──────── INFORMATION SHOWN ────────

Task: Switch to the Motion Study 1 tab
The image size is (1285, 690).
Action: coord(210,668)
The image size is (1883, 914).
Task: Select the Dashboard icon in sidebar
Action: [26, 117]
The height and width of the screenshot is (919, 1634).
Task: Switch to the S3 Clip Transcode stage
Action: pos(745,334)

────────

WHAT IS REQUIRED
Send back every line of the listing above exactly.

WRITTEN SOLUTION
Task: Switch to the Motion Study 1 tab
The image size is (1285, 690).
Action: coord(210,668)
The image size is (1883, 914).
Task: Select the Dashboard icon in sidebar
Action: [26, 117]
The height and width of the screenshot is (919, 1634).
Task: Switch to the S3 Clip Transcode stage
Action: pos(745,334)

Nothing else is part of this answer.